Segment Start: Input records

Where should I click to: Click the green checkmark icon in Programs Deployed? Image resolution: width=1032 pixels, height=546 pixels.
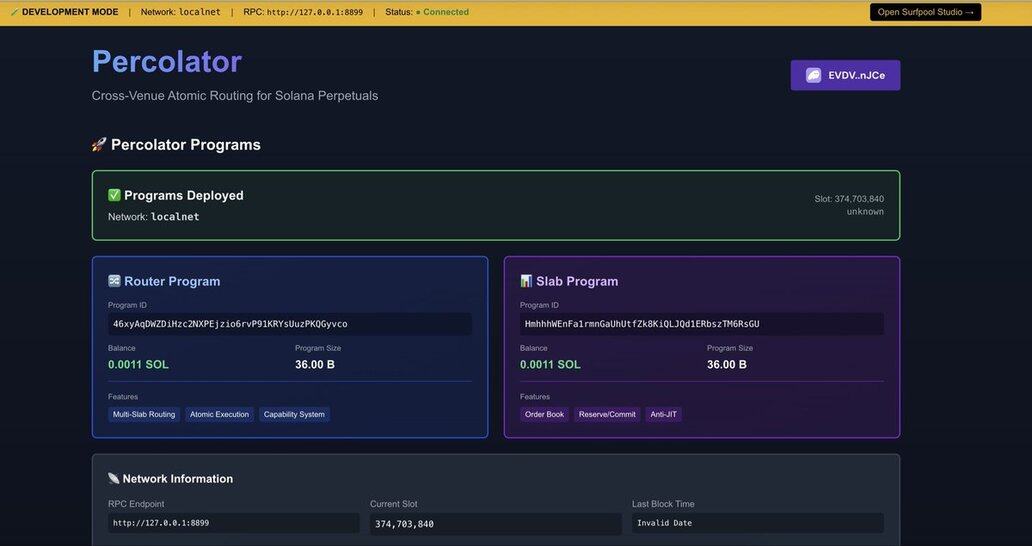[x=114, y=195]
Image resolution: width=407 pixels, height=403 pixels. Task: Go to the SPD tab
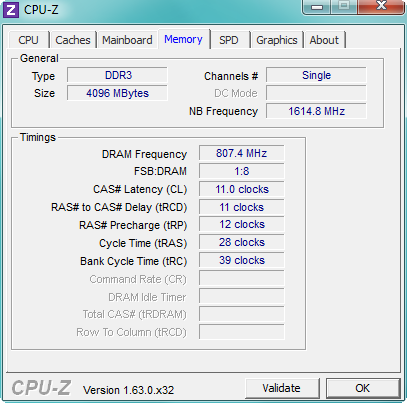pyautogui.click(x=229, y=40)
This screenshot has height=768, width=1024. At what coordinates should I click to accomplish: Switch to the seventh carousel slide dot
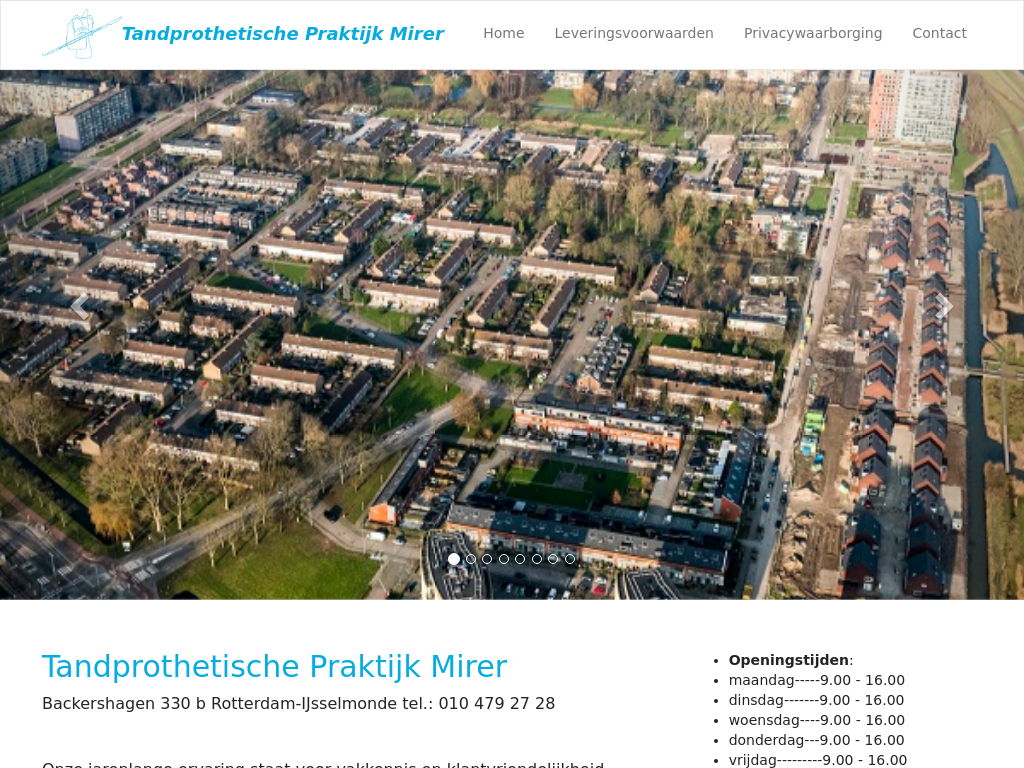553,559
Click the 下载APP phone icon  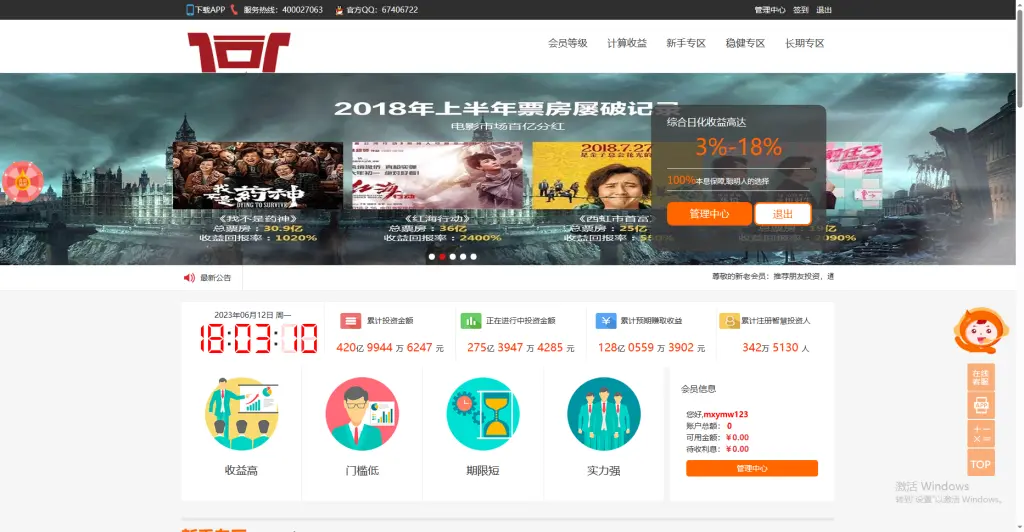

Segment End: Input records
Segment Start: Input records

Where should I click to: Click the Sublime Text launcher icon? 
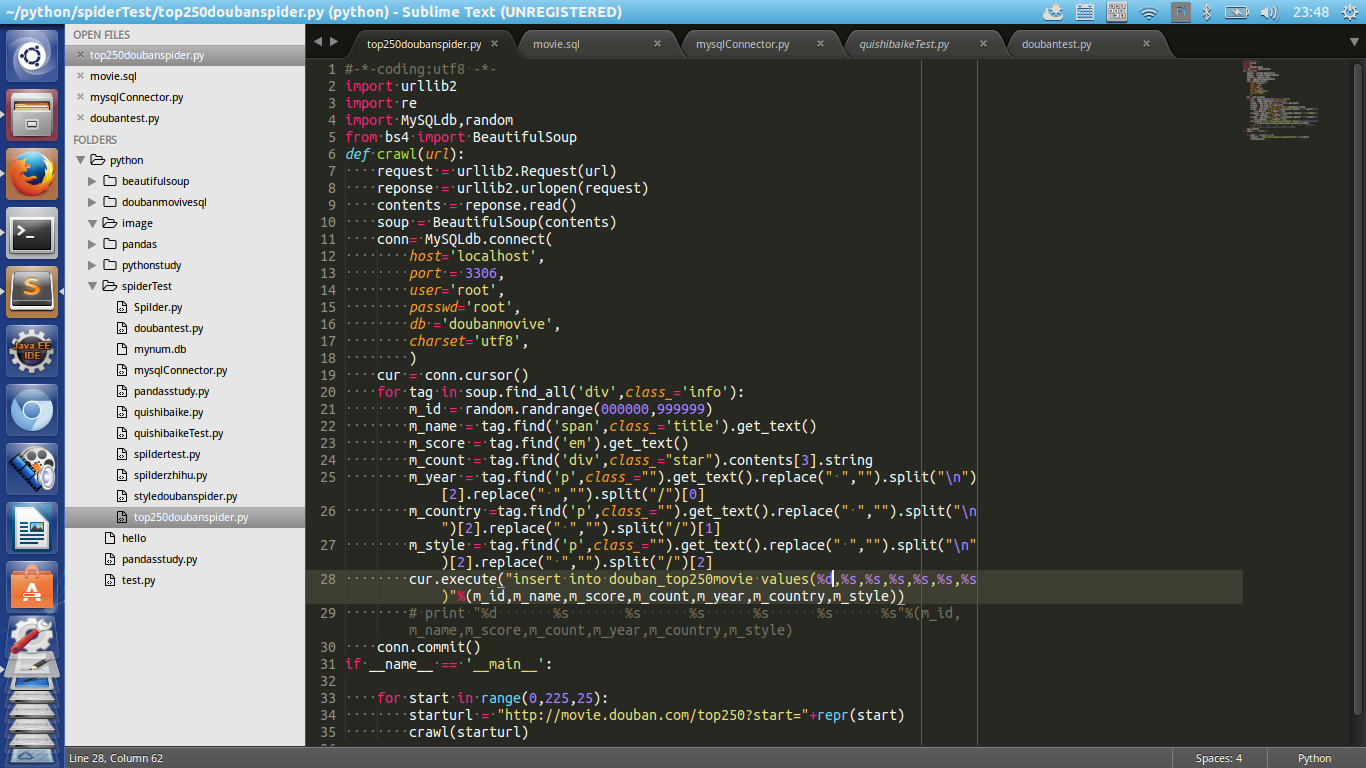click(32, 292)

Segment End: Input records
Segment Start: Input records

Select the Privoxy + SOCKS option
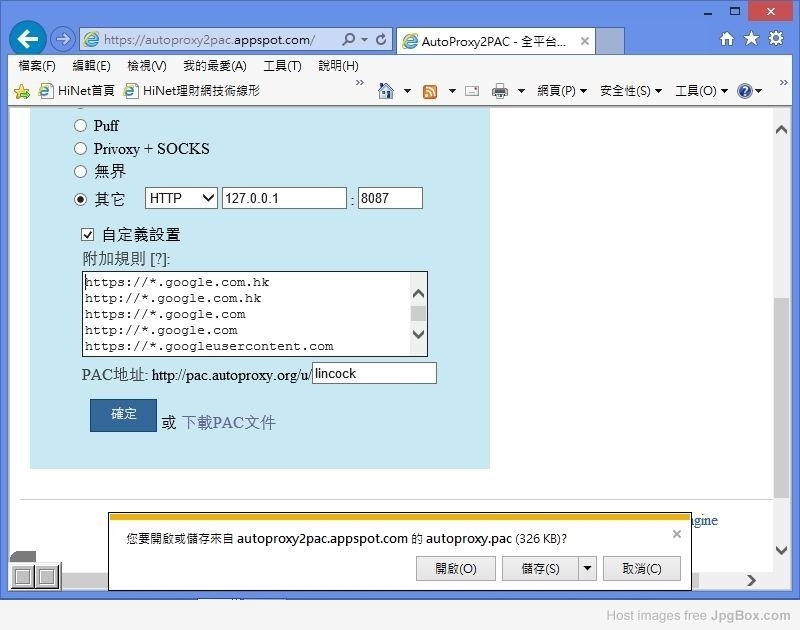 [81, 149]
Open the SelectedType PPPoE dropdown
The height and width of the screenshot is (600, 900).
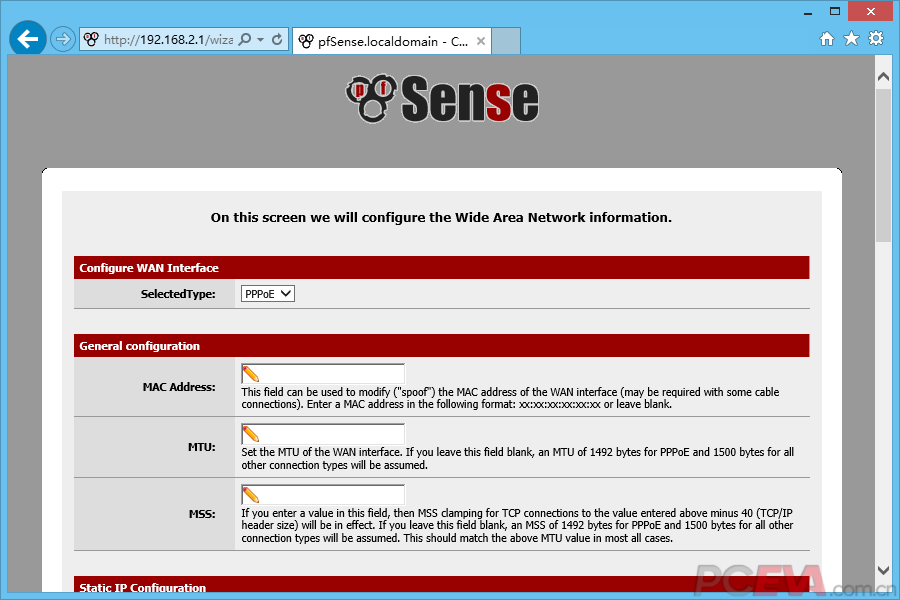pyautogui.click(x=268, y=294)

Segment End: Input records

### [Task details]
Transcribe, word for word, the stretch of lines in the data above from the one with "Where should I click to: Click the green" through the one with "Click the 下载APP phone icon"; omit all pictures.

### [Solution to the exercise]
Where should I click to: Click the green checkmark icon in Programs Deployed? Image resolution: width=1032 pixels, height=546 pixels.
[x=114, y=195]
Image resolution: width=407 pixels, height=403 pixels. Task: Go to the SPD tab
pyautogui.click(x=229, y=40)
This screenshot has height=768, width=1024. At what coordinates should I click to accomplish: Switch to the seventh carousel slide dot
553,559
Click the 下载APP phone icon  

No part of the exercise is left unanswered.